* [SELECTED TEXT]:

Fortunate man! He did not live to weep over it. To-day he sleeps quietly beneath the soil of his own Monticello, unconscious that the mighty fabric of Government which he helped to rear-a Government whose foundations were laid by the hands of so many patriots and sages, and cemented by the blood of so many martyrs and heroes-hastens now, day by day, to its fall. What recks he, or that other great man, his compeer, fortunate in life and opportune alike in death, whose

dust they keep at Quincy, of those dreadful notes of preparation in every State for civil strife and fraternal carnage; or of that martial array which already has changed this once peaceful capital into a beleagured city? Fortunate men! They died while the Constitution yet survived, while the Union survived, while the spirit of fraternal affection still lived, and the love of true American liberty lingered yet

in the hearts of their descendants.

* [EXCERPTED DATA]:
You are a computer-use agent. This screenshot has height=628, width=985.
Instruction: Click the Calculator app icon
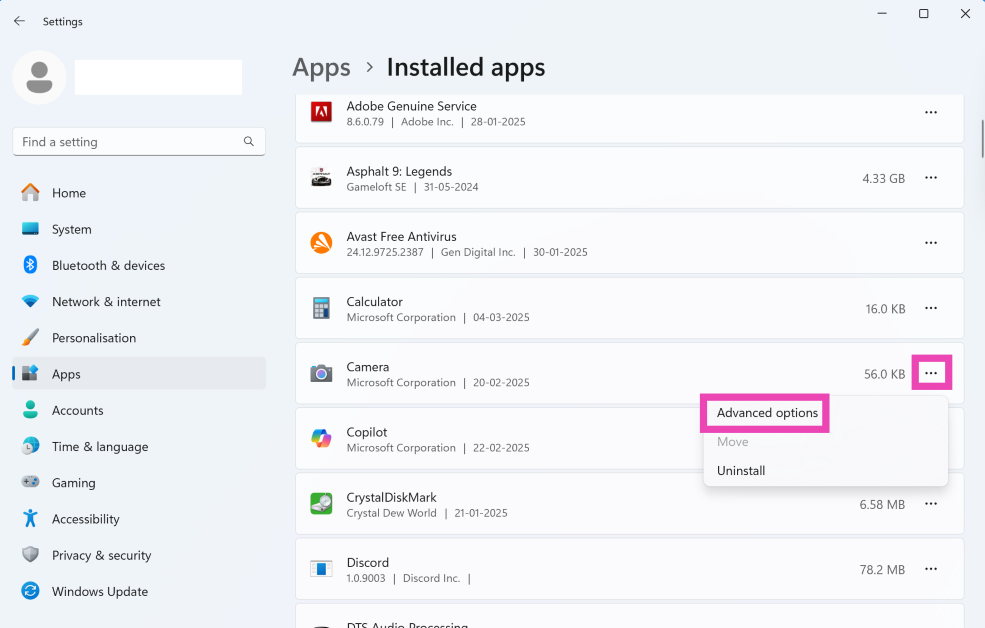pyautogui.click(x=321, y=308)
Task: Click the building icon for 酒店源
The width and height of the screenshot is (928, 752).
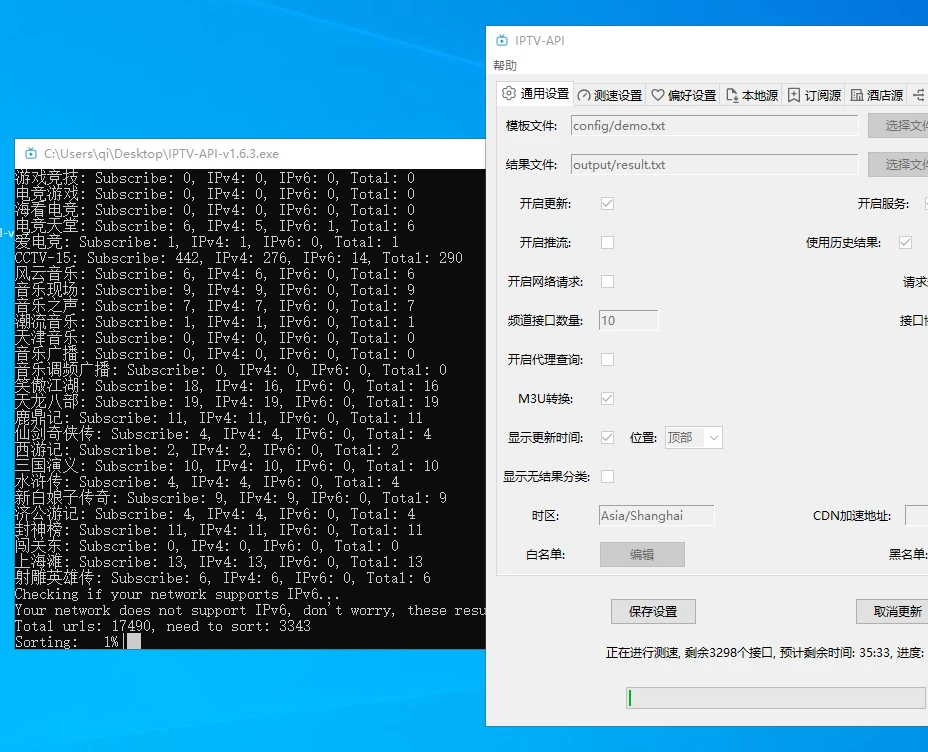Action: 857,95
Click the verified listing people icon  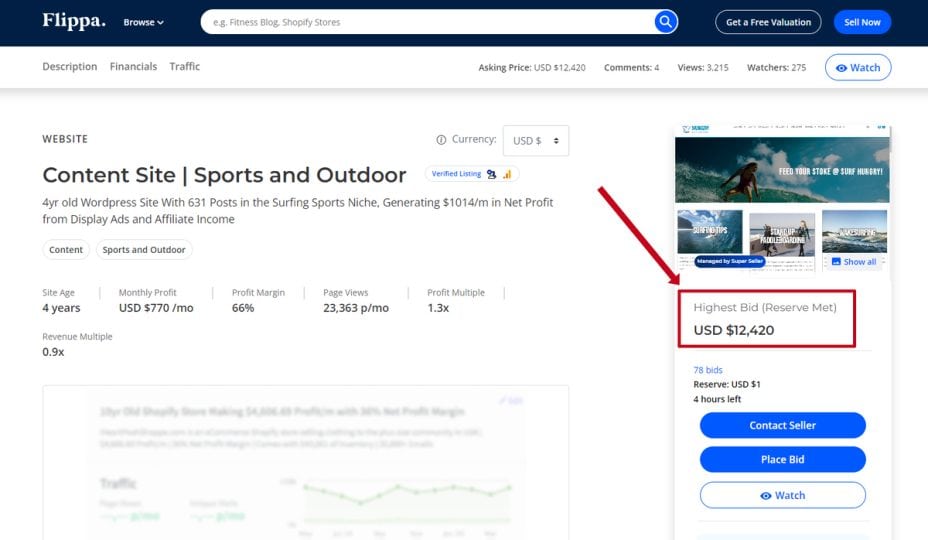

* [BRIEF 1]:
In the speech excerpt, beneath what soil does the first "Fortunate man" sleep?
* [BRIEF 2]:
Rewrite everything in the speech excerpt from "dust they keep" down to "of their descendants.", changing "capital" to "metropolis".

* [COMPLETE OUTPUT 1]:
Beneath the soil of his own Monticello.

* [COMPLETE OUTPUT 2]:
dust they keep at Quincy, of those dreadful notes of preparation in every State for civil strife and fraternal carnage; or of that martial array which already has changed this once peaceful metropolis into a beleagured city? Fortunate men! They died while the Constitution yet survived, while the Union survived, while the spirit of fraternal affection still lived, and the love of true American liberty lingered yet

in the hearts of their descendants.